Na antessala de seu escritório, em São Paulo, há um enorme quadro com uma imagem dele com Bolsonaro, antes de ser eleito. Oliveira, como fazem hoje muitos arrependidos, garante que não votou no capitão em 2018. Disse que escolheu Geraldo Alckmin no primeiro turno. No segundo turno, estava fora do País. Como para equilibrar a imagem do presidente, o empresário tem pendurado na parede de sua sala um quadro com retrato do dia em que visitou o Papa Francisco, no Vaticano, em 2018. Mesmo que não se assuma bolsonarista, Oliveira pensa como um deles. Defensor do tratamento precoce – “tomei ivermectina por três meses e tenho duas caixas de cloroquina em casa como precaução” –, ele diz que não contraiu Covid e nem apoia o governo federal. “Ele está completamente errado em não usar máscara. Isso está na contramão da ciência.”

Com 67 anos, o empresário irá tomar a segunda dose da vacina em agosto. “Eu poderia já ter tomado, mas queria a da Pfizer. Na época do meu grupo específico, só tinha a Coronavac. Aí decidi esperar.” O tipo de declaração que contradiz a quem tenta parecer defensor da ciência – afinal, todas as vacinas aprovadas pela Agência Nacional de Vigilância Sanitária (Anvisa) atendem aos requisitos em termos de eficácia. Inclusive, muitas cidades decidiram colocar no fim da fila quem escolhe o fabricante do imunizante.

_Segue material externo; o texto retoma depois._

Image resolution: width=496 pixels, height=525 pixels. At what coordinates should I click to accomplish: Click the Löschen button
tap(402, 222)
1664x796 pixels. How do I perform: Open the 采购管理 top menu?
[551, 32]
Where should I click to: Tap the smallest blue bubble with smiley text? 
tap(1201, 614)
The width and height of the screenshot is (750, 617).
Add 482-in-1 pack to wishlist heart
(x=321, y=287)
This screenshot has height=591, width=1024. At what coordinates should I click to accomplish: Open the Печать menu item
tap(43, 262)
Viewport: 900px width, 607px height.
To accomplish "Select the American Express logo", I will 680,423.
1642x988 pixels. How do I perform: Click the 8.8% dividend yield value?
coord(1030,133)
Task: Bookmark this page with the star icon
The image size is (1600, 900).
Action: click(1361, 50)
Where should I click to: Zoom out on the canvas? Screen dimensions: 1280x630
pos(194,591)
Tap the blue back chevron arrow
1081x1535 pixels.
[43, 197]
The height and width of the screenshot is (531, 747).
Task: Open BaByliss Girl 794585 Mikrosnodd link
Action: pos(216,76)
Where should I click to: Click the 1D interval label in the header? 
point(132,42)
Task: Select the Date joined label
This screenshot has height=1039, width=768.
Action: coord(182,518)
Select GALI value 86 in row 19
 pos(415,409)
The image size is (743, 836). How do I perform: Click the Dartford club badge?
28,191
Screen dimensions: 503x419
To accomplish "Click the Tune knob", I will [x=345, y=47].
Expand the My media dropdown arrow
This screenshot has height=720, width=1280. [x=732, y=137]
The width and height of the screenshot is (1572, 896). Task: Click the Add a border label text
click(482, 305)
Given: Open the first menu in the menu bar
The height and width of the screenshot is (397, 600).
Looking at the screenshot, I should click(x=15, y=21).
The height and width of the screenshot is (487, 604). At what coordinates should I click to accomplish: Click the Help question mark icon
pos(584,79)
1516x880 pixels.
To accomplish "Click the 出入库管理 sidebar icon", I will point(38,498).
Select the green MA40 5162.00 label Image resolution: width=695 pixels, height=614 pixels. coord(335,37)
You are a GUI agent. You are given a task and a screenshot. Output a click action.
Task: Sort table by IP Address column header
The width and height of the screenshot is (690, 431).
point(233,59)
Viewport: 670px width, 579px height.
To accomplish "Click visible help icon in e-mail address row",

Marco Ankosqui DISCURSO NÃO BATE O empresário tem quadro com Bolsonaro na antessala do escritório, mas garante que votou em Alckmin. (Crédito:Marco Ankosqui)

Aceitar, de certa forma, a agressão verbal a um público específico, parece ir na direção contrária aos planos do empresário, que fundou a Ultrafarma em 2000 na onda do surgimento dos medicamentos genéricos e agora trabalha para expandir a marca, em formato de licenciamento, para o Brasil. Da rede própria, são quatro unidades na cidade de São Paulo. No ano passado, quando a empresa faturou R$ 660 milhões (27% somente com genéricos), Oliveira colocou em prática o plano de crescimento, voltado a pequenos empresários com farmácias menores, de bairros, que aderiram à bandeira Ultrafarma Popular. Em 2020, foram 150 lojas convertidas, a maioria no estado de São Paulo. E a perspectiva é de alcançar 350 até o fim do ano. Outro plano é desenvolver novos itens para a linha de vitaminas que leva seu nome, hoje com 500 produtos e faturamento anual de R$ 120 milhões, o que representa 18% da receita da Ultrafarma.

Especialista em gestão de marcas, Eduardo Tomiya avalia que a decisão da Ultrafarma em permanecer no programa de Sikêra a aproxima de empresas como Havan e Madero. “Se ele entendeu que para a marca dele isso não é problema, certamente quer abdicar de outros públicos”, disse. “Construir a imagem de uma empresa demora anos. E o efeito desse episódio pode ser grande. Mas ele fez uma opção.” Talvez o grande desafio agora da empresa seja convencer a “raça desgraçada”, odiada pelo seu patrocinado, a comprar vitamina ou remédio na farmácia de Sidney Oliveira.